Consider a shared counter variable accessed by multiple threads:

var sharedCount = 0

fun main() {
    val workers = List(1000) {
        Thread { sharedCount++ }
    }
    
    workers.forEach { it.start() }
    workers.forEach { it.join() }
    
    println(sharedCount) // Unpredictable result
}

Why Is This Problematic?

• The sharedCount++ operation is not atomic (it consists of three steps: read, increment, and write).
• Multiple threads may read the same value, increment it, and write back an incorrect value.
• Due to context switching, some increments are lost, leading to an unpredictable final result.

Expected vs. Actual Output

Expected Result (In Ideal Case): 1000

but in most cases, 

Actual Result (Most Cases): Less than 1000 due to lost updates.

Detecting This Issue with a Stress Test

To reliably expose the race condition, increase the number of threads and iterations:

var sharedCount = 0

fun main() {
    val workers = List(10000) {
        Thread {
            repeat(100) { sharedCount++ }
        }
    }
    
    workers.forEach { it.start() }
    workers.forEach { it.join() }
    
    println(sharedCount) // Unpredictable, usually much less than 1,000,000
}

How to Fix This? Using Atomic Variables

To ensure correctness, Kotlin provides AtomicInteger, which guarantees atomicity of operations.

import java.util.concurrent.atomic.AtomicInteger

val sharedCount = AtomicInteger(0)

fun main() {
    val workers = List(10000) {
        Thread {
            repeat(100) { sharedCount.incrementAndGet() }
        }
    }

    workers.forEach { it.start() }
    workers.forEach { it.join() }

    println(sharedCount.get()) // Always 1,000,000
}

Why Does AtomicInteger Work?

• incrementAndGet() is atomic, meaning it ensures that updates occur without interference from other threads.
• No values are lost, and the result is always deterministic and correct.

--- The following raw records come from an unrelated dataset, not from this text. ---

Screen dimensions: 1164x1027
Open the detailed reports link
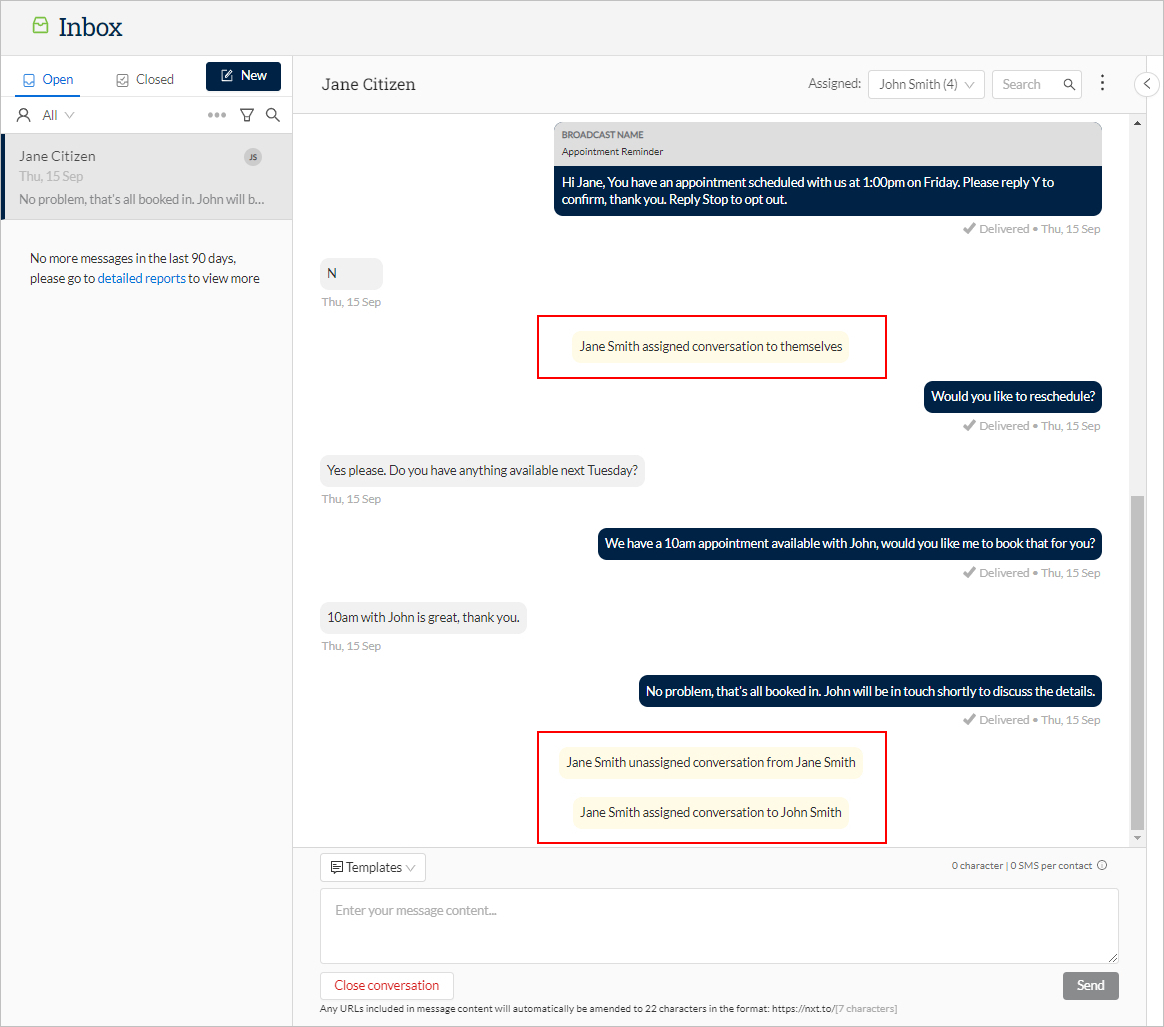pyautogui.click(x=141, y=278)
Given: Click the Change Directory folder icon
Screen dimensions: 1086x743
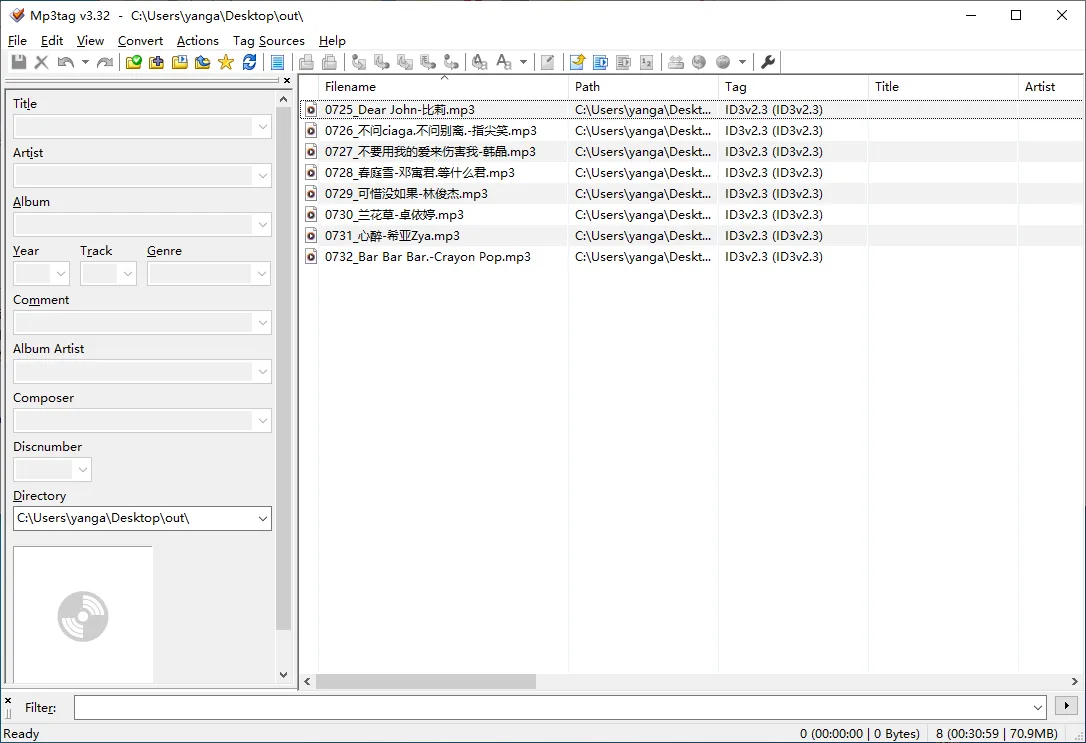Looking at the screenshot, I should (133, 62).
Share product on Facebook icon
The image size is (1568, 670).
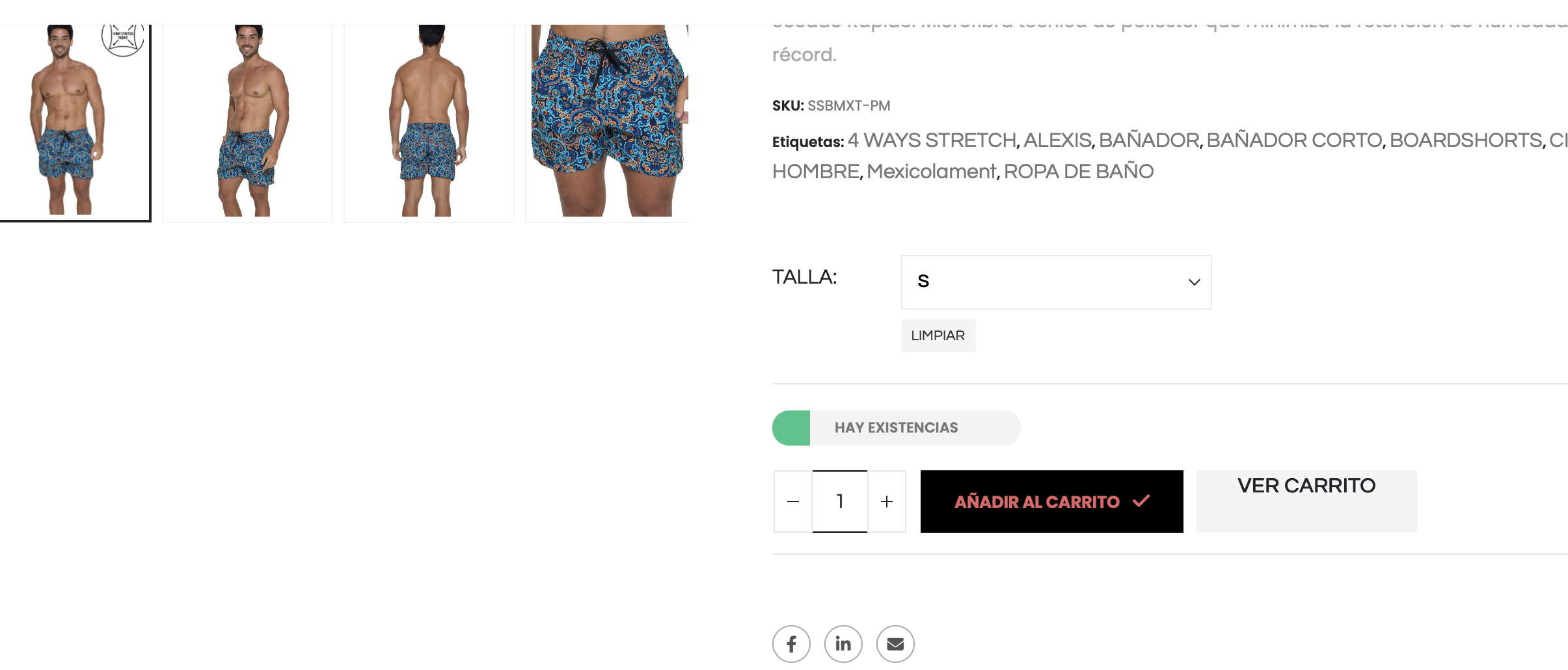791,644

Other Common Stress Testing Scenarios

Deadlocks

A deadlock occurs when two or more threads are blocked forever, each waiting for the other to release a resource.

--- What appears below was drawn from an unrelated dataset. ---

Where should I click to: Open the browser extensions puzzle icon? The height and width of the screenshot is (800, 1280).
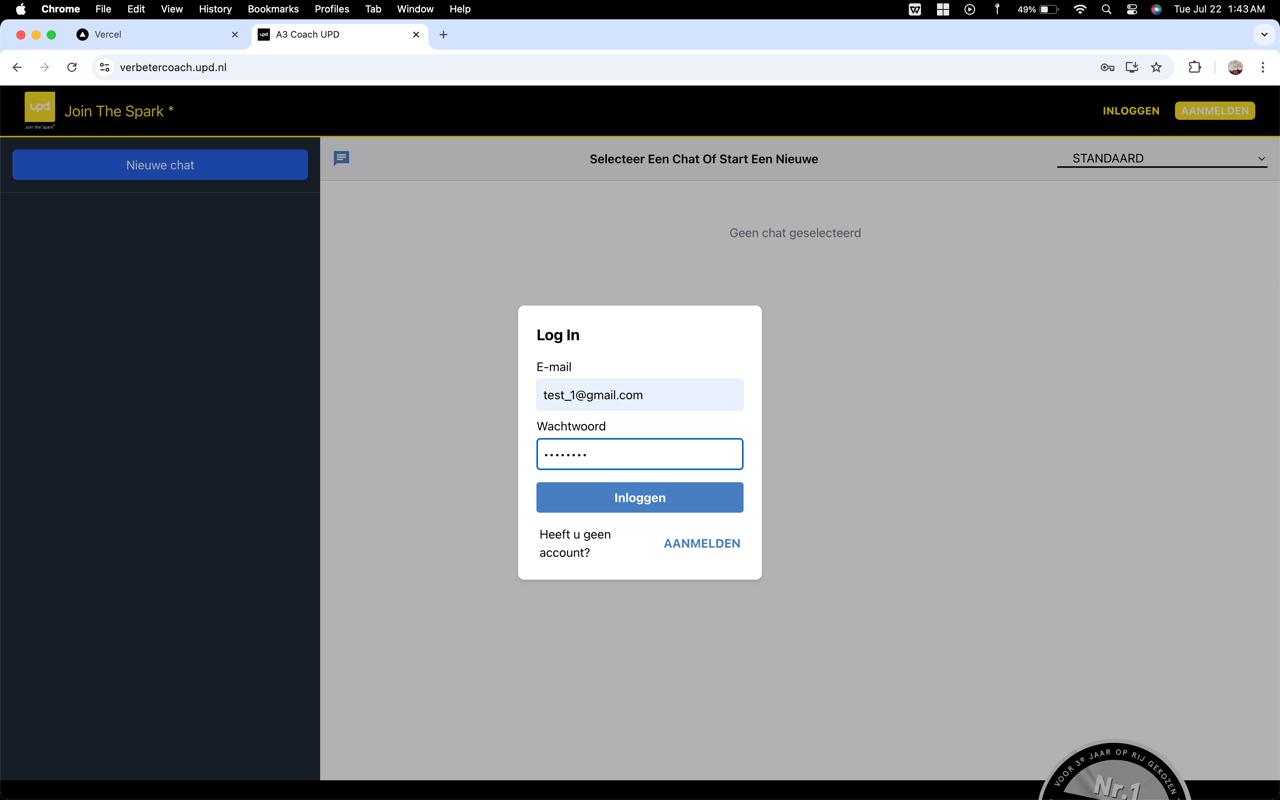point(1194,67)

Example: Deadlock Scenario

val lock1 = Any()
val lock2 = Any()

fun main() {
    val thread1 = Thread {
        synchronized(lock1) {
            Thread.sleep(100)
            synchronized(lock2) {
                println("Thread 1 acquired both locks")
            }
        }
    }

    val thread2 = Thread {
        synchronized(lock2) {
            Thread.sleep(100)
            synchronized(lock1) {
                println("Thread 2 acquired both locks")
            }
        }
    }

    thread1.start()
    thread2.start()

    thread1.join()
    thread2.join()
}

Result: The program will hang indefinitely because each thread is waiting for the other to release a lock.

Solution: Always acquire locks in a consistent order to prevent circular waiting and potential deadlocks. If possible, use timeouts or lock hierarchies to further minimize the risk.

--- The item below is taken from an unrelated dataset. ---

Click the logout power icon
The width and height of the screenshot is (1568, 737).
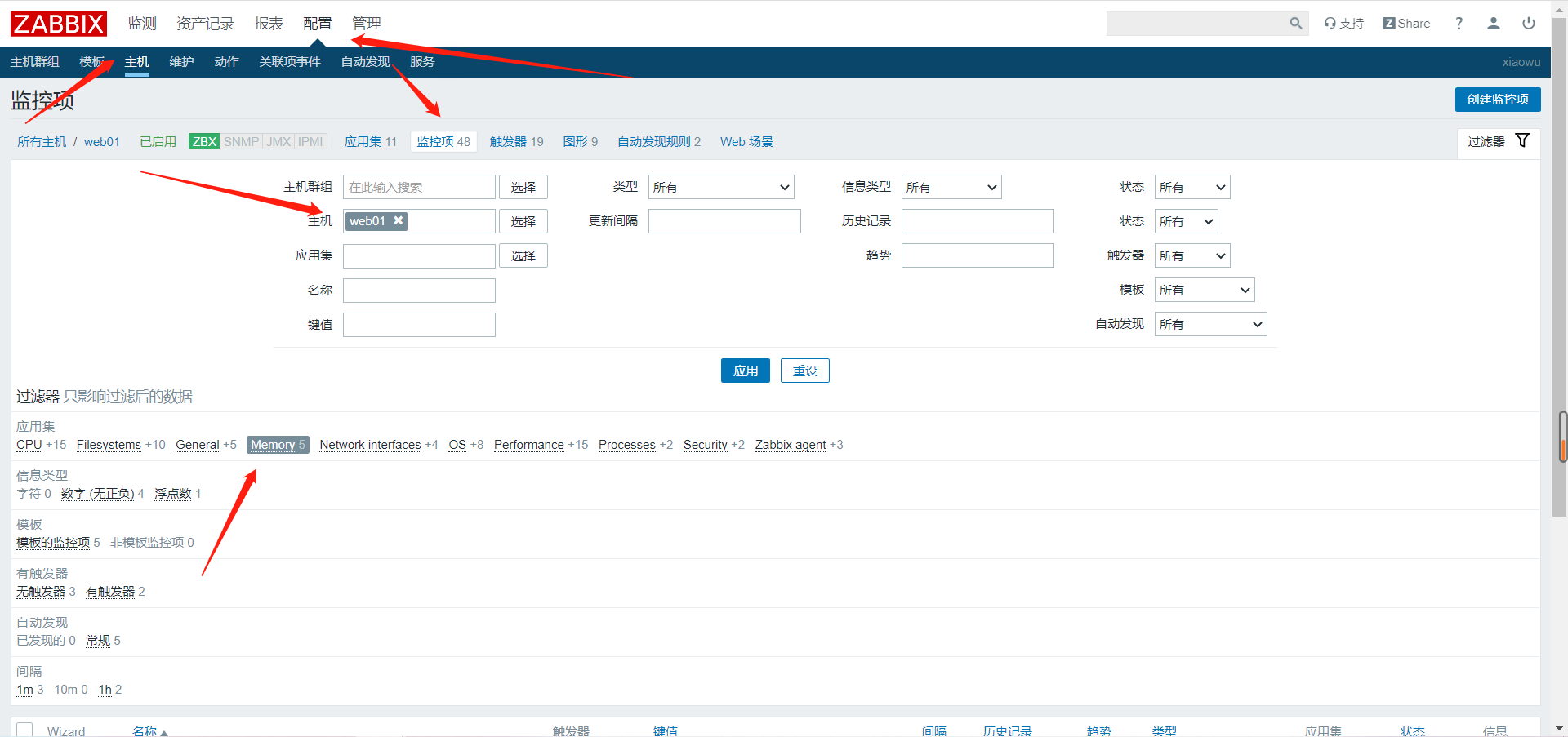[1528, 24]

Best Practices for Stress Testing

Test Under High Load

• Simulate thousands or millions of concurrent operations to uncover hidden issues.

Use Thread-Safe Data Structures

• Kotlin provides AtomicInteger, ConcurrentHashMap, and CopyOnWriteArrayList for safer multi-threading.

Monitor Performance Metrics

• Use profiling tools like VisualVM or Kotlin Coroutines Debugging tools to track CPU, memory, and execution time during stress tests.

Run Tests Repeatedly

• Some concurrency bugs appear only occasionally, so rerun tests multiple times.

Conclusion

Stress testing is a crucial technique for ensuring software stability, performance, and correctness under extreme conditions. It helps identify concurrency issues like race conditions and deadlocks that might not be obvious during normal execution.

By using atomic variables and thread-safe practices, developers can write more reliable multi-threaded applications. If you’re building high-performance or concurrent software, incorporating stress testing in your workflow will save you from unexpected failures and unpredictable behavior in production.